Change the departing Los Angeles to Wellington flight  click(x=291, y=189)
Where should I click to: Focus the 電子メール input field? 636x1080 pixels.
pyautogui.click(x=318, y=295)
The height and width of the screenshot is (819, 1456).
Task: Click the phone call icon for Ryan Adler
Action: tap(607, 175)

• • • • • • •

- [Work required]: Reproduce each of the items above word for word, line by line, with nothing changed.

- [Solution]:
Change the departing Los Angeles to Wellington flight  click(x=291, y=189)
Where should I click to: Focus the 電子メール input field? 636x1080 pixels.
pyautogui.click(x=318, y=295)
The height and width of the screenshot is (819, 1456).
Task: Click the phone call icon for Ryan Adler
Action: tap(607, 175)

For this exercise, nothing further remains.